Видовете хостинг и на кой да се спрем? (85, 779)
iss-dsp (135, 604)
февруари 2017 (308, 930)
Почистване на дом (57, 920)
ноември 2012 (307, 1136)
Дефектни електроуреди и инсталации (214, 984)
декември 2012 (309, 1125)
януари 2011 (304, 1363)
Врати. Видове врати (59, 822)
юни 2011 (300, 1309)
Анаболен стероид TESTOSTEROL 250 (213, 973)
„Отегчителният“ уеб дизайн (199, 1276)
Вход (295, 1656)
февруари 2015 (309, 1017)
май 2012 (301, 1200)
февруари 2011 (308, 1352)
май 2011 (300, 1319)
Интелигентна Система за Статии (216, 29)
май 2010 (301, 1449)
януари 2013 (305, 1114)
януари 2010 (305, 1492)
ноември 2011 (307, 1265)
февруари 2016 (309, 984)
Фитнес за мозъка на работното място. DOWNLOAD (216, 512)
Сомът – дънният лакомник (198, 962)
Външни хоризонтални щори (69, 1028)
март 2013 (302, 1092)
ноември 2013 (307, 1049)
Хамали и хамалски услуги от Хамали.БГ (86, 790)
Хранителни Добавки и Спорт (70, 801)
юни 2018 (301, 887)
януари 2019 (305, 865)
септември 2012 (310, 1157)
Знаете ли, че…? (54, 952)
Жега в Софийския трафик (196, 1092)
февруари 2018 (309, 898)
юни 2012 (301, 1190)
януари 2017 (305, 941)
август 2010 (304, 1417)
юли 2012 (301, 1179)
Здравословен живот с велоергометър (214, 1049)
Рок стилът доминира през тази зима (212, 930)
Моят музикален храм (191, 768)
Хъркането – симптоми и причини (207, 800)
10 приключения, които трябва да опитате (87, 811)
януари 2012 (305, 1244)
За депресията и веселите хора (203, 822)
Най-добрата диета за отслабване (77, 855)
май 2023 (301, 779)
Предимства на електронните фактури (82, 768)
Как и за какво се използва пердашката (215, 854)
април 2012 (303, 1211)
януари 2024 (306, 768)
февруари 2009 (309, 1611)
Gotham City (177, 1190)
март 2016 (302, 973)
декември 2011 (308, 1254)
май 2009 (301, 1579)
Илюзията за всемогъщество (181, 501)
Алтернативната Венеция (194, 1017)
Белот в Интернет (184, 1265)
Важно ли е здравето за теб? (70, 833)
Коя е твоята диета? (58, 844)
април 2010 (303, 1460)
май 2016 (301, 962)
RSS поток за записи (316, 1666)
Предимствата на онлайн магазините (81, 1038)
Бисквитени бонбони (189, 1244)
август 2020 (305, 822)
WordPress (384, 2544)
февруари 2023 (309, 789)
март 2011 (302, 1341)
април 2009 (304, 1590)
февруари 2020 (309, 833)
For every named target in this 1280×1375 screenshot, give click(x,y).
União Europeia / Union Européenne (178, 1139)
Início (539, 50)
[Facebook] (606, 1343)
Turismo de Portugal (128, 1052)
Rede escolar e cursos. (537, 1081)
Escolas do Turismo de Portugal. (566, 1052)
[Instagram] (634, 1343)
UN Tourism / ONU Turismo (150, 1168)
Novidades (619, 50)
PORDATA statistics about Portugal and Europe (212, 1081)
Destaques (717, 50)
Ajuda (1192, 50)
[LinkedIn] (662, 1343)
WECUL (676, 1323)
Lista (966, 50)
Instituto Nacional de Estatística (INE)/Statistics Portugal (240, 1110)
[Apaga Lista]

• • • • • • •

TO DO
Quote every line of the records above, from the first down to the one holding "Хъркането – симптоми и причини (207, 800)", exactly as written.

ANSWER SECTION
Видовете хостинг и на кой да се спрем? (85, 779)
iss-dsp (135, 604)
февруари 2017 (308, 930)
Почистване на дом (57, 920)
ноември 2012 (307, 1136)
Дефектни електроуреди и инсталации (214, 984)
декември 2012 (309, 1125)
януари 2011 (304, 1363)
Врати. Видове врати (59, 822)
юни 2011 (300, 1309)
Анаболен стероид TESTOSTEROL 250 (213, 973)
„Отегчителният“ уеб дизайн (199, 1276)
Вход (295, 1656)
февруари 2015 (309, 1017)
май 2012 (301, 1200)
февруари 2011 (308, 1352)
май 2011 (300, 1319)
Интелигентна Система за Статии (216, 29)
май 2010 (301, 1449)
януари 2013 (305, 1114)
януари 2010 (305, 1492)
ноември 2011 (307, 1265)
февруари 2016 (309, 984)
Фитнес за мозъка на работното място. DOWNLOAD (216, 512)
Сомът – дънният лакомник (198, 962)
Външни хоризонтални щори (69, 1028)
март 2013 (302, 1092)
ноември 2013 (307, 1049)
Хамали и хамалски услуги от Хамали.БГ (86, 790)
Хранителни Добавки и Спорт (70, 801)
юни 2018 (301, 887)
януари 2019 (305, 865)
септември 2012 (310, 1157)
Знаете ли, че…? (54, 952)
Жега в Софийския трафик (196, 1092)
февруари 2018 (309, 898)
юни 2012 (301, 1190)
януари 2017 (305, 941)
август 2010 (304, 1417)
юли 2012 (301, 1179)
Здравословен живот с велоергометър (214, 1049)
Рок стилът доминира през тази зима (212, 930)
Моят музикален храм (191, 768)
Хъркането – симптоми и причини (207, 800)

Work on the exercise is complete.